Linting & Import Sorting

  • Ruff: Fast linter and import sorter (replaces Flake8 + isort)
  • Checks: unused variables, imports, style violations, argument usage
  • Line length: 100 (E501 ignored, handled by Black)
  • Rules: E, F, W, I, ARG
    ruff check orchard/ tests/       # Check
    ruff check --fix orchard/ tests/  # Auto-fix
    

Security Tools

  • Bandit: Detects common security issues
  • Checks: hardcoded passwords, SQL injection, insecure temp files
  • Severity: Low, Medium, and High (-l)
    bandit -r orchard/ -l -q
    

Complexity Analysis

  • Radon: Code metrics analyzer
  • Cyclomatic Complexity (CC): Measures code complexity (max: B = 6-10)
  • Maintainability Index (MI): Measures maintainability (min: B = 20-100)
  • Grades: A (best), B, C, D, E, F (worst)
    radon cc orchard/ -n B --total-average  # Complexity
    radon mi orchard/ -n B                   # Maintainability
    

Type Checking

  • MyPy: Static type checker for Python
  • Verifies type hints and catches type errors at compile time
    mypy orchard/ --ignore-missing-imports --no-strict-optional
    

Individual Tool Usage

# Code formatting check
black --check --diff orchard/ tests/

# Linting + import sorting
ruff check orchard/ tests/

# Security scanning
bandit -r orchard/ -l -q

# Complexity analysis
radon cc orchard/ -n B --total-average
radon mi orchard/ -n B

# Type checking
mypy orchard/ --ignore-missing-imports

# Tests with coverage (fails if < 100%)
pytest --cov=orchard --cov-report=term-missing --cov-fail-under=100 -v tests/

Mutation Testing

Mutation testing documentation has been moved to a dedicated guide. See Mutation Testing (MUTANTS.md) for configuration, running mutmut, the mutation registry, pragma conventions, and more.

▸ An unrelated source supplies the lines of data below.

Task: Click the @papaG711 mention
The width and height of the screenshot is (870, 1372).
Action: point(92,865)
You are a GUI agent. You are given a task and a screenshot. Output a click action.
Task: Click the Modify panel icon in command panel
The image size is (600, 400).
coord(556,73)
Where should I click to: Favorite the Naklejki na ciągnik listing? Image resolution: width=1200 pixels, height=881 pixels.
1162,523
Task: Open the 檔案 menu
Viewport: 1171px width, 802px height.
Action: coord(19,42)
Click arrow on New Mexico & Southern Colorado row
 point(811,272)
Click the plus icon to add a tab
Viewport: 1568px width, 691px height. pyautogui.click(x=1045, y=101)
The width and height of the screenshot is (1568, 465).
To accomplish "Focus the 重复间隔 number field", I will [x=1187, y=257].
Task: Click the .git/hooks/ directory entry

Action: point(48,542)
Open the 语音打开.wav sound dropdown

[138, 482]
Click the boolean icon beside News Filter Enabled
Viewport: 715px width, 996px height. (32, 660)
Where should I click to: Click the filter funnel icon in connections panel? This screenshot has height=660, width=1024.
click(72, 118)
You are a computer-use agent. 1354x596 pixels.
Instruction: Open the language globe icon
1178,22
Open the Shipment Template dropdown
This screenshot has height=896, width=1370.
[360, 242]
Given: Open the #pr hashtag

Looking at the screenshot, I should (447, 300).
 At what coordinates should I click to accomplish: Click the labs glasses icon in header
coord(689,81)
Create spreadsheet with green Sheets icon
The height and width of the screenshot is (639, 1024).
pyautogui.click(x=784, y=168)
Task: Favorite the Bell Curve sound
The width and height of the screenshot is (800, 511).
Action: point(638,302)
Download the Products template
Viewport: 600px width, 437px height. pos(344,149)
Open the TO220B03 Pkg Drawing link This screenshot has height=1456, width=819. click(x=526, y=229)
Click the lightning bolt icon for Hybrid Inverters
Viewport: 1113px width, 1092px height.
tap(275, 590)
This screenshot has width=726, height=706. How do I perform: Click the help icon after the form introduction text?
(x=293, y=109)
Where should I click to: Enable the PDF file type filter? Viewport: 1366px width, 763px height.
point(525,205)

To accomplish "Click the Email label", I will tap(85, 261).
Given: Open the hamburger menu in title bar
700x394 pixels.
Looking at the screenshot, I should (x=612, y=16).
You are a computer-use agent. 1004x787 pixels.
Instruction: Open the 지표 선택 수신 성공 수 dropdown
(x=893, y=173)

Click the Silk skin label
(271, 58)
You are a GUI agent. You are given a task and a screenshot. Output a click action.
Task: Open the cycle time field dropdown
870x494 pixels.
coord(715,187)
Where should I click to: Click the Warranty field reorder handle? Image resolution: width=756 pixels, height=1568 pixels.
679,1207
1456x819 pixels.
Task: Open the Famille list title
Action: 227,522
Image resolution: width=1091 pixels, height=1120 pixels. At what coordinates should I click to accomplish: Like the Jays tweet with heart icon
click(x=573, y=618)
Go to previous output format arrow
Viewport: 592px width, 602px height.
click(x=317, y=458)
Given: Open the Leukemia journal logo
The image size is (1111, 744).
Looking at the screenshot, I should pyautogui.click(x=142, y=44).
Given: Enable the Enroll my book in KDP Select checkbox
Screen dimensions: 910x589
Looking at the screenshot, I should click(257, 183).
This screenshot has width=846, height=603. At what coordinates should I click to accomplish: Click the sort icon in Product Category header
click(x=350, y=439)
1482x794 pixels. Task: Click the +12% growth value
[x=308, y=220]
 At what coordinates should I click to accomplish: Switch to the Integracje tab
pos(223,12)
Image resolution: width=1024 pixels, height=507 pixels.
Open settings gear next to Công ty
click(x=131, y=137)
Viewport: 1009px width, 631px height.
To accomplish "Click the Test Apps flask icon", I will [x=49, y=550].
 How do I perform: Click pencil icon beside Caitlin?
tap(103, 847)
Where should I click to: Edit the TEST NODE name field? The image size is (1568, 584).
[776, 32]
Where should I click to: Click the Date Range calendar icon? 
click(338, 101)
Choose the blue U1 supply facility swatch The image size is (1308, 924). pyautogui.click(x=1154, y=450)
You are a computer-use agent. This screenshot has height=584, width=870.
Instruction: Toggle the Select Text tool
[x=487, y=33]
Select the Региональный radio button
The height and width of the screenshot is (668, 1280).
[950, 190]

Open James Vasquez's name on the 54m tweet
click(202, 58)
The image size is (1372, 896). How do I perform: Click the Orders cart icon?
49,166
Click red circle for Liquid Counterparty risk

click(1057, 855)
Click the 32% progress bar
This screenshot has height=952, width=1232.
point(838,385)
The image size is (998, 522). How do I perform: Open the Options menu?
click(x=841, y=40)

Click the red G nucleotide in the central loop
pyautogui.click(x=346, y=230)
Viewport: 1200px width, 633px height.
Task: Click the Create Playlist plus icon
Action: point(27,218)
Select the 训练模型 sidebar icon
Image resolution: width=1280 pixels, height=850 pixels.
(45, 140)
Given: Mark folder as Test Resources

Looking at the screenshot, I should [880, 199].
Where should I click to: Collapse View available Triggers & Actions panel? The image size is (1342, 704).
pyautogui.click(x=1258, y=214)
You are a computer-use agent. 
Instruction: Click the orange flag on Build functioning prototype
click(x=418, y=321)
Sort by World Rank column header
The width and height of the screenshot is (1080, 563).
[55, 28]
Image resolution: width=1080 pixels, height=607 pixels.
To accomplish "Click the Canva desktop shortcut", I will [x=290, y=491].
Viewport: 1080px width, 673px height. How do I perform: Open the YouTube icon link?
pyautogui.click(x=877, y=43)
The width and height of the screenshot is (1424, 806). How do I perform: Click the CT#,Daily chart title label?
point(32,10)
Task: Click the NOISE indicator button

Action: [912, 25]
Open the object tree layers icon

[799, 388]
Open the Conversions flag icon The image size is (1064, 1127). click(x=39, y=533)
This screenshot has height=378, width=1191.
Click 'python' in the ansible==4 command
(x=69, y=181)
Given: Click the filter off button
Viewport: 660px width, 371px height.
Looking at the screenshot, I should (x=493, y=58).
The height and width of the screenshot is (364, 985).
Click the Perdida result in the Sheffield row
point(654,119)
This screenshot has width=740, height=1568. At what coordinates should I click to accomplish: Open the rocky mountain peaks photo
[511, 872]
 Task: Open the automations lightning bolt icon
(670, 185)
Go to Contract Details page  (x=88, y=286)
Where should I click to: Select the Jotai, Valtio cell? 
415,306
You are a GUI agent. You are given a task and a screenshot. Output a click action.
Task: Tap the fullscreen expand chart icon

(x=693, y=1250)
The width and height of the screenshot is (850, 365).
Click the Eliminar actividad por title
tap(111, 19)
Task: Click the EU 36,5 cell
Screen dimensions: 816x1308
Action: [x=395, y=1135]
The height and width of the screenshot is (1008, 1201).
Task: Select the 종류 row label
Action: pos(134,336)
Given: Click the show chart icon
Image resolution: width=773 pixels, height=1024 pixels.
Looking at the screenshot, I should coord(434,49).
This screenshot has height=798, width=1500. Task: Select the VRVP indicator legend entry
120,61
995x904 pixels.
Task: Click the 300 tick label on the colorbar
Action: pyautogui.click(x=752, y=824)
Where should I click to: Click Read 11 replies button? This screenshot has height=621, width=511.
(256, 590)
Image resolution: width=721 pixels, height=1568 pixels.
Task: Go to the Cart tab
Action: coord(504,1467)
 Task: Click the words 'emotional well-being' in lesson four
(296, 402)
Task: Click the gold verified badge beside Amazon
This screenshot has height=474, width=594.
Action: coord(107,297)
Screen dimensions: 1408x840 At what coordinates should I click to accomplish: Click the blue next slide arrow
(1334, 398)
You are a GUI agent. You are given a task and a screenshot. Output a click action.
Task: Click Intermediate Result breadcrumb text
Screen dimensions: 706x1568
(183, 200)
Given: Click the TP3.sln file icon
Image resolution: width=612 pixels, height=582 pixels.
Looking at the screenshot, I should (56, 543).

Testing & Quality Assurance

Test Suite

Orchard ML includes a comprehensive test suite targeting →100% code coverage:

Unit Tests Integration Tests

# Run full test suite
pytest tests/ -v

# Run with coverage report
pytest tests/ --cov=orchard --cov-report=html

# Run specific test categories
pytest tests/ -m unit          # Unit tests only
pytest tests/ -m integration   # Integration tests only

# Run parallel tests (faster)
pytest tests/ -n auto

Test Categories

  • Unit Tests: Config validation, metadata injection, type safety
  • Integration Tests: End-to-end pipeline validation, YAML hydration
  • Smoke Tests: 1-epoch sanity checks (~30 seconds)
  • Health Checks: Dataset integrity

Continuous Integration

GitHub Actions automatically run on every push:

  • Code Quality: Black, Ruff, mypy formatting, linting, and type checks
  • Multi-Python Testing: Unit tests across Python 3.10–3.14
  • Smoke Test: 1-epoch end-to-end validation (~30s, CPU-only)
  • Documentation: README.md presence verification
  • Security Scanning: Bandit (code analysis) and pip-audit (dependency vulnerabilities)
  • Code Coverage: Automated reporting to Codecov (99%+ coverage)
  • SonarCloud: Continuous code quality inspection (reliability, security, maintainability)

SonarCloud Metrics:

Reliability Security Maintainability Coverage Bugs Code Smells

All badges above are dynamic and updated automatically by SonarCloud on every push to main.

Pipeline Status:

Job Description Status
Code Quality Black, Ruff, mypy ✅ Required to pass
Pytest Suite 5 Python versions ✅ Required to pass
Smoke Test 1-epoch E2E validation ✅ Required to pass
Documentation README verification ✅ Required to pass
Security Scan Bandit + pip-audit ✅ Required to pass (Bandit hard-fail, pip-audit advisory)
Build Status Aggregate summary ✅ Fails if lint, pytest, smoke test, or security fails

View the latest build: CI/CD

Note: Health checks are not run in CI to avoid excessive dataset downloads. Run locally with python -m tests.health_check for dataset integrity validation.

Note: Python 3.14 (dev) is tested for core functionality only. ONNX export requires onnxruntime>=1.24.1 which provides Python 3.14 wheels.